J'Aire set forth six “criteria” for determining whether a special relationship exists pursuant to which a tort duty should be imposed: “(1) the extent to which the transaction was intended to affect the plaintiff, (2) the foreseeability of harm to the plaintiff, (3) the degree of certainty that the plaintiff suffered injury, (4) the closeness of the connection between the defendant's conduct and the injury suffered, (5) the moral blame attached to the defendant's conduct and (6) the policy of preventing future harm.” (J'Aire, supra, 24 Cal.3d at p. 804; see also Biakanja v. Irving (1958) 49 Cal.2d 647, 648–651 [applying these factors and holding that notary public who prepared defective will had duty to intended beneficiary].) 20 “Ultimately, duty is a question of public policy. [Citation.] When determining whether a duty of care exists” in a purely economic loss case, courts examine and balance the factors set forth above. (Ratcliff Architects v.
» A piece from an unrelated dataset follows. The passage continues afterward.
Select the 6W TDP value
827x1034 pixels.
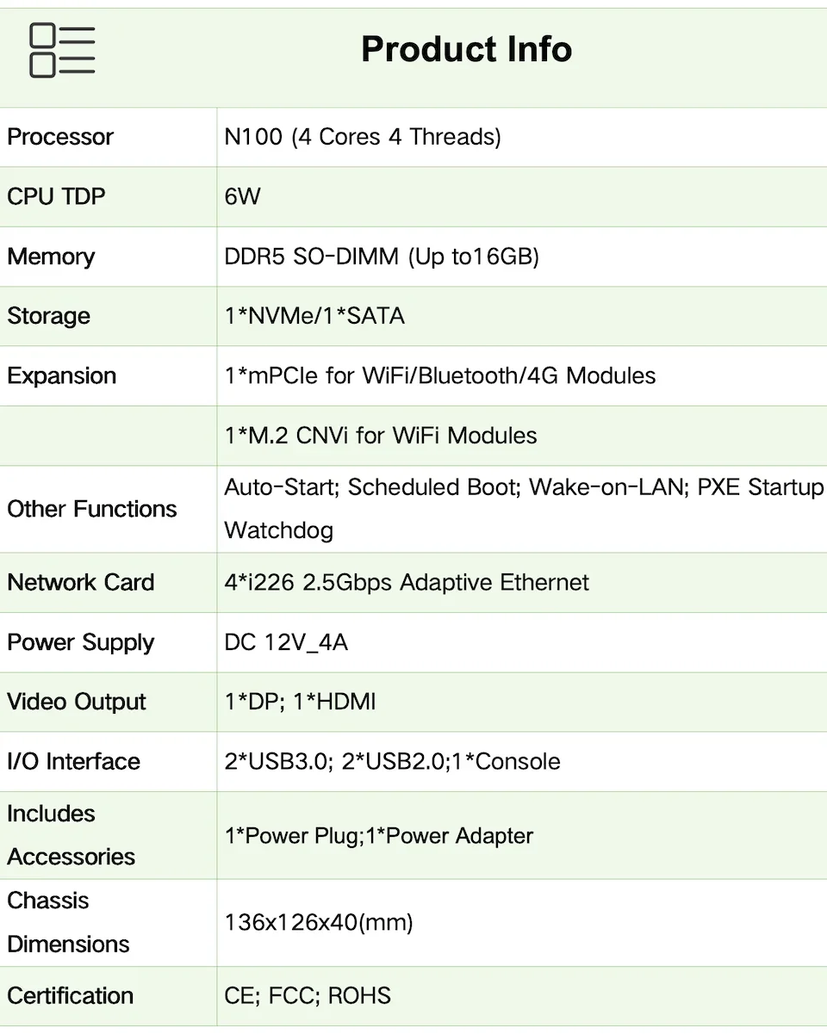[242, 196]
Vanir Construction Management, Inc., supra, 88 Cal.App.4th at p. 605.)
Applying the J'Aire factors, Mega RV did not owe a duty of care to HWH in servicing the Ertzes motor home. Mega RV was performing its repair services on behalf of the Ertzes and Country Coach; as such, there is no indication the transaction was intended to affect HWH. It was not foreseeable that a component manufacturer like HWH would ultimately become involved in litigation between a buyer, retail seller, and manufacturer of a motor home, particularly when the component manufacturer had not provided an express warranty with regard to the allegedly defective components of the motor home or taken any direct or indirect part in the repair of the motor home. It took Country Coach's bankruptcy and creative lawyering on the part of Mega RV to pull HWH into the case.21 As suggested by this analysis, the harm ultimately suffered by HWH (i.e., its costs of dealing with this lawsuit, including attorney fees) was extremely speculative at the time Mega RV committed its supposed tort of failing to notice the installation of an improper part on the motor home during servicing. Of course, it is certain that HWH actually suffered harm in the form of attorney fees as a result of this litigation. But the connection between HWH's harm and Mega RV's servicing of the motor home is extremely attenuated. There is no moral blame attached to Mega RV's servicing repair failures, even assuming failures occurred; there was certainly no evidence of reckless or purposeful behavior, or of anything other than economic damages suffered by anyone involved in this case. Imposing a duty on retail sellers to component part manufacturers like HWH would not reduce the likelihood of future harm; retail sellers like Mega RV already have strong incentives (relationship with retail buyers, relationship with manufacturers, financial liability, reputation) to perform adequate repair and warranty services.
In sum, because Mega RV had no duty to HWH with regard to the servicing of the Ertzes' motor home, there was no tort. And because there was no tort, the tort of another doctrine cannot apply.
Court Did Not Abuse Its Discretion in Trying These Issues Separately
Finally, Mega RV contends the court abused its discretion by trying the HWH cross-complaint separately from and prior to the rest of the case. (See General Motors Corp. v. Superior Court (1966) 65 Cal.2d 88, 91 [“related disputes should be heard and decided in one proceeding whenever possible”].) Obviously, determining questions of indemnity between Mega RV and HWH before the plaintiffs' complaint was adjudicated was an interesting choice by the trial court. It must be remembered, however, that Mega RV contributed to this situation by agreeing to arbitrate the Ertzes' claims on the eve of trial.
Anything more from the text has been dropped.